* [Text provided]:
--- START ---
Kreditech suspects data breach was inside job

Kreditech suspects data breach was inside job

Kreditech, a Germany-based lender focused on the unbanked, has suffered a data breach that has resulted in the personal records of thousands of applicants stolen and dumped on the dark web.

On a site accessible via Tor, links have been posted to scanned passports, drivers' licenses, national IDs and credit agreements, according to security blogger Brian Krebs. A hacking collective called 'A4' claims to have posted the material after finding "hundreds of gigabytes" of Kreditech documents.

Kreditech spokesperson Anna Friedrich told Krebs that the firm did suffer a "security incident" last August, that it appears to have affected applicants, not customers, that an internal leak is suspected, and that police are investigating.

Friedrich tells Finextra: "Data affected stem from the caching system of our website - this means we are only talking about temporary data that was deleted afterwards. In the caching system only application data is temporarily saved, no data of existing customers."

She adds: "The internal system investigation were successfully completed last year. We have secure and robust security measures in place."

Kreditech practices what it calls 'algorithmic banking', using big data to make credit decisions on loans for people who might be shut out by high street providers. Last summer the company raised $40 million in series b funding and has since secured a $200 million credit line from Victory Park Capital.
--- END ---
* [How to complete this task]:
Echo the passage of the Kreditech data breach article between "Kreditech, a Germany-based" and "police are investigating.", inclusive. The lines that follow the text can be left aside.

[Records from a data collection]
--- START ---
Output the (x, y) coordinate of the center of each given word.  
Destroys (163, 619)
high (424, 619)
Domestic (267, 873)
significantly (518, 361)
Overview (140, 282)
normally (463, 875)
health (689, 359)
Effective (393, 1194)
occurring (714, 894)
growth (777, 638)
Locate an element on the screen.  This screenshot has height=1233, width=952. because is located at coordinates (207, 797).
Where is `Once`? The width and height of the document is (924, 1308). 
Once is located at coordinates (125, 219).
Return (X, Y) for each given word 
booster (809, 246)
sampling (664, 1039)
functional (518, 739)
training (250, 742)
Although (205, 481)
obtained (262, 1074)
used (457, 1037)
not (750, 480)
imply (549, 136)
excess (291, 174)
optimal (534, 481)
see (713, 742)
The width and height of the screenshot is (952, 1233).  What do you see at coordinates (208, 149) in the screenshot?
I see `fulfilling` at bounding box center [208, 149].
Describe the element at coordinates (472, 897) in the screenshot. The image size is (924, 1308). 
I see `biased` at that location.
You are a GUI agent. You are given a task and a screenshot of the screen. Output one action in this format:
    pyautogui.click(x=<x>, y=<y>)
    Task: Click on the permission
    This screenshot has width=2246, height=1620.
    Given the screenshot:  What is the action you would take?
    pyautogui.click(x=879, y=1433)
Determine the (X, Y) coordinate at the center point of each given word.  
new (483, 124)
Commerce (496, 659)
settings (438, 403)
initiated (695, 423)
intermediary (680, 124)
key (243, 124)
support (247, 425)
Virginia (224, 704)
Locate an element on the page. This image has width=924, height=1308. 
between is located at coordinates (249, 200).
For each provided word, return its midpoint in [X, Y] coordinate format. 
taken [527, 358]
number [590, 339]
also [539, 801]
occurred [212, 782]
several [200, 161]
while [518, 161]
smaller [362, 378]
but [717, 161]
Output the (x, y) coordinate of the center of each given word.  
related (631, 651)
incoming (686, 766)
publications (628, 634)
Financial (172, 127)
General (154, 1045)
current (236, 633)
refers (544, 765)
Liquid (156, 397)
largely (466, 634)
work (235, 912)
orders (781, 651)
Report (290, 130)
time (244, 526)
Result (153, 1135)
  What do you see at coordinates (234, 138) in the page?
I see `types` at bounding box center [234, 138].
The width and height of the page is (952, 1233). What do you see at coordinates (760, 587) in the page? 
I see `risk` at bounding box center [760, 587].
--- END ---
* [Response to this task]:
Kreditech, a Germany-based lender focused on the unbanked, has suffered a data breach that has resulted in the personal records of thousands of applicants stolen and dumped on the dark web.

On a site accessible via Tor, links have been posted to scanned passports, drivers' licenses, national IDs and credit agreements, according to security blogger Brian Krebs. A hacking collective called 'A4' claims to have posted the material after finding "hundreds of gigabytes" of Kreditech documents.

Kreditech spokesperson Anna Friedrich told Krebs that the firm did suffer a "security incident" last August, that it appears to have affected applicants, not customers, that an internal leak is suspected, and that police are investigating.